::: PROVIDED ENTRIES

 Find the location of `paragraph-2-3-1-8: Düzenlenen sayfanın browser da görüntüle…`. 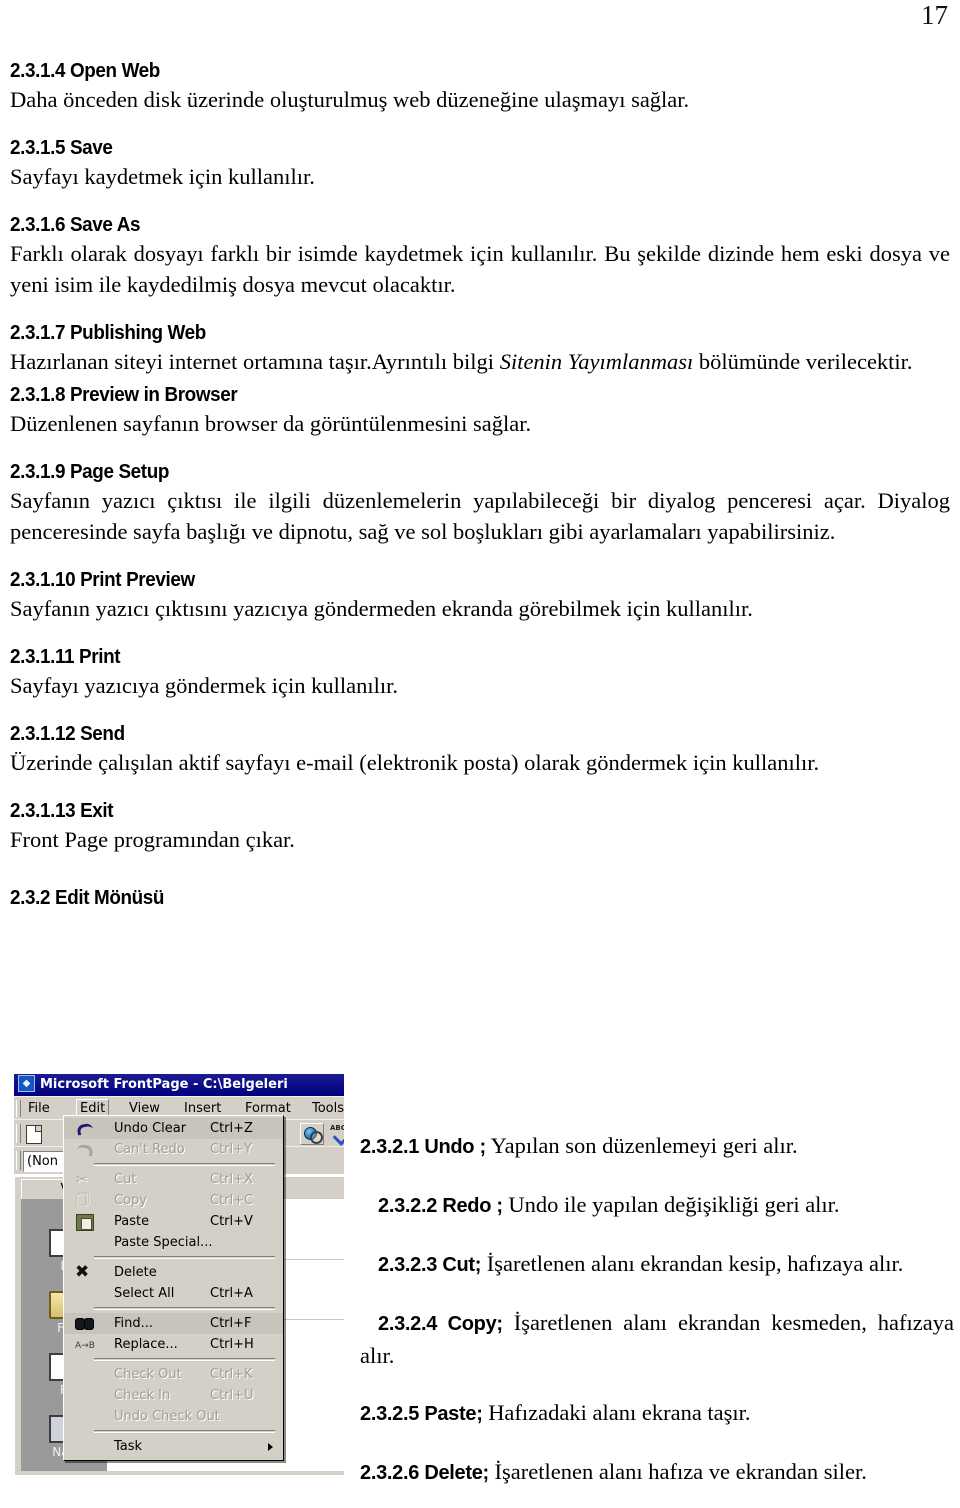

paragraph-2-3-1-8: Düzenlenen sayfanın browser da görüntüle… is located at coordinates (271, 424).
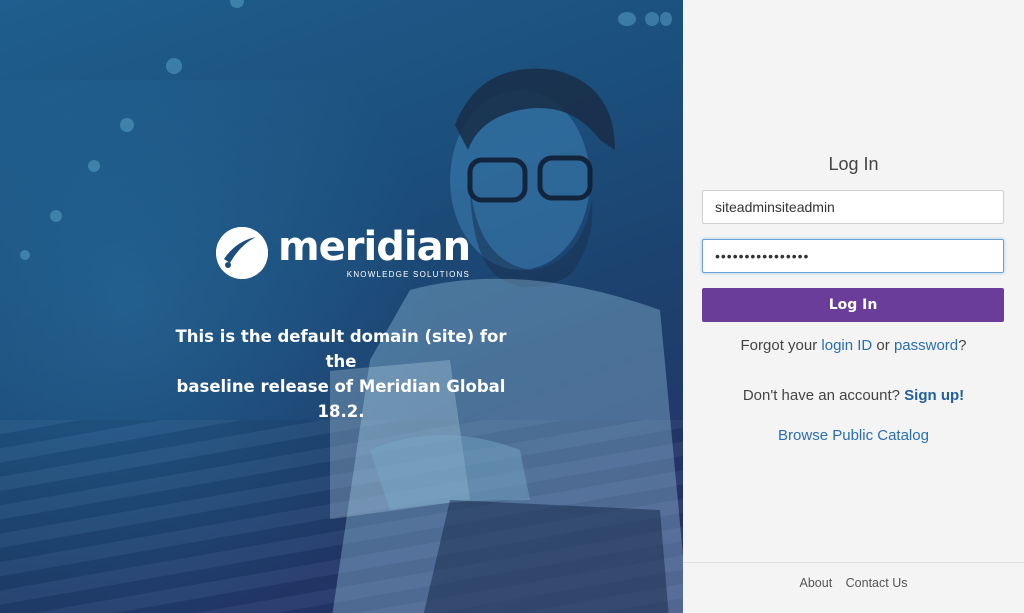 This screenshot has width=1024, height=613. I want to click on footer-contact-link: Contact Us, so click(877, 583).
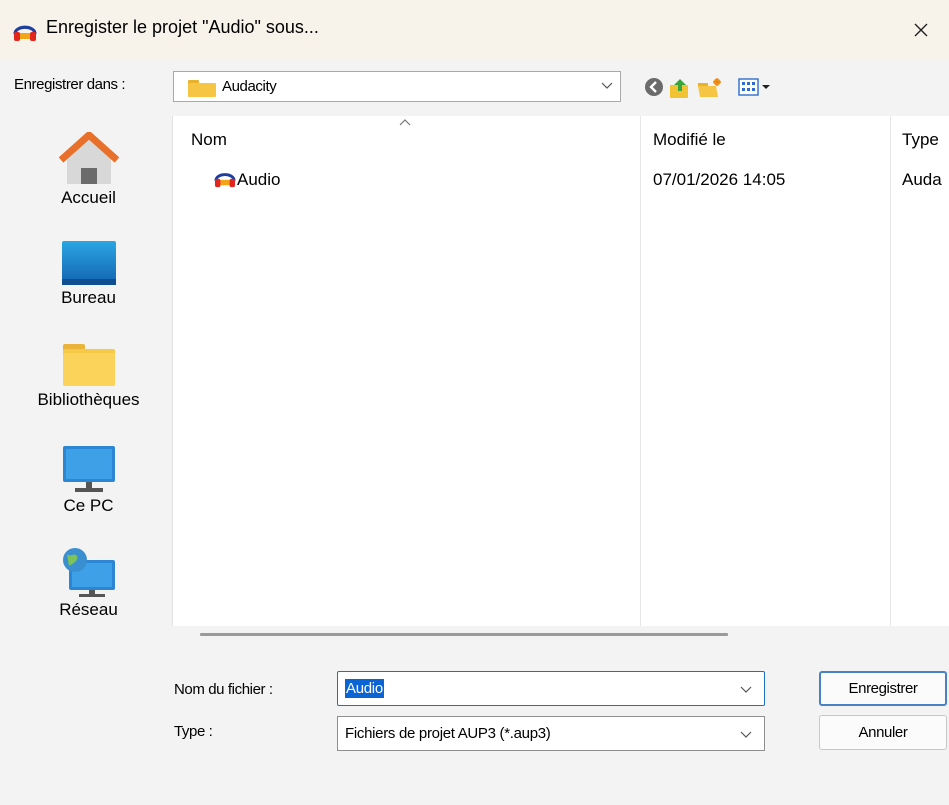  Describe the element at coordinates (364, 688) in the screenshot. I see `file-name-value: Audio` at that location.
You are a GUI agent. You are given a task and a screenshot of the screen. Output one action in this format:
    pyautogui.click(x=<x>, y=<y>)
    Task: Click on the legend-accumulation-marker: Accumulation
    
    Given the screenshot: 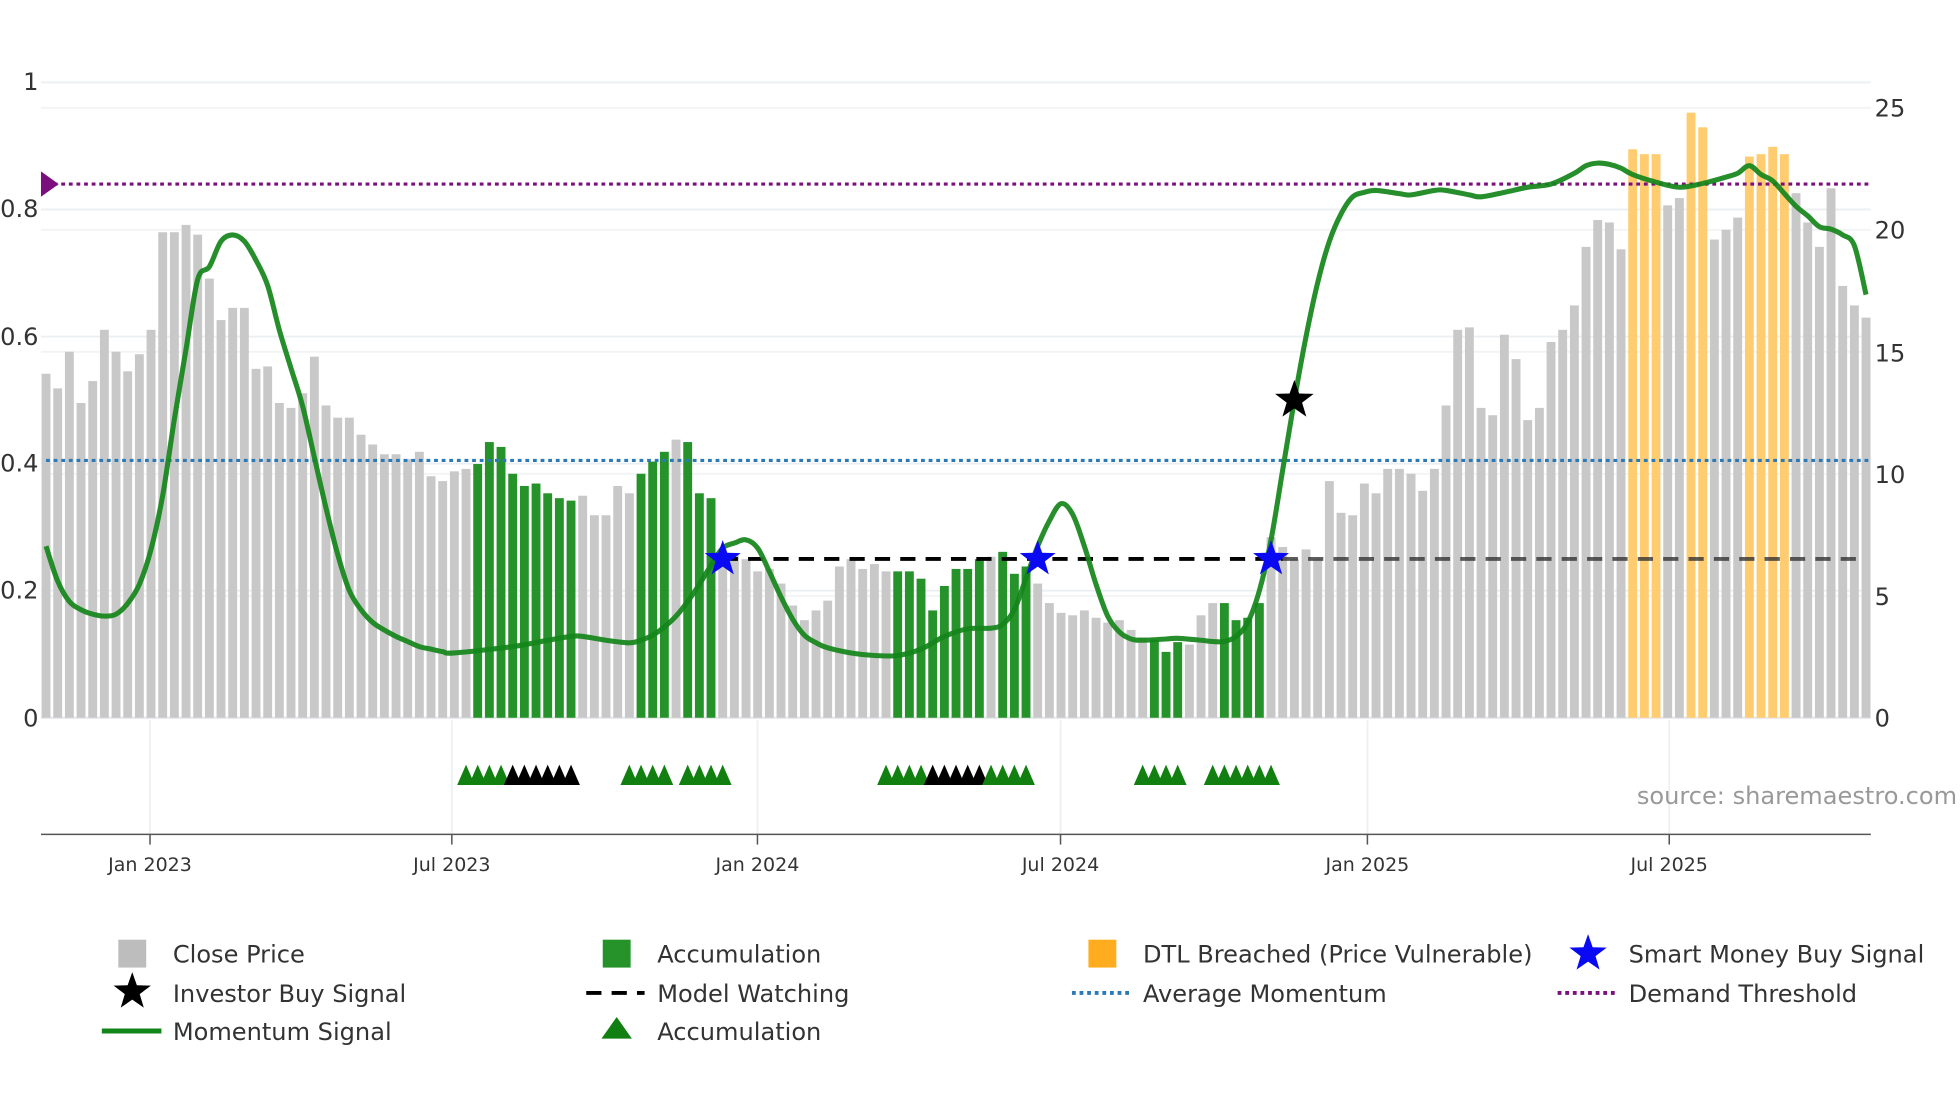 What is the action you would take?
    pyautogui.click(x=739, y=1032)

::::::

WORK ORDER: Lay out the data from its first line through the line containing "paragraph-2-3-1-8: Düzenlenen sayfanın browser da görüntüle… is" as a Markdown table with the columns Row and Line text, skipping blank lines. Leave the pictures out of the table.

ANSWER TO THE EXERCISE:
| Row | Line text |
|---|---|
| 1 |  Find the location of `paragraph-2-3-1-8: Düzenlenen sayfanın browser da görüntüle…`.  |
| 2 | paragraph-2-3-1-8: Düzenlenen sayfanın browser da görüntüle… is located at coordinates (271, 424). |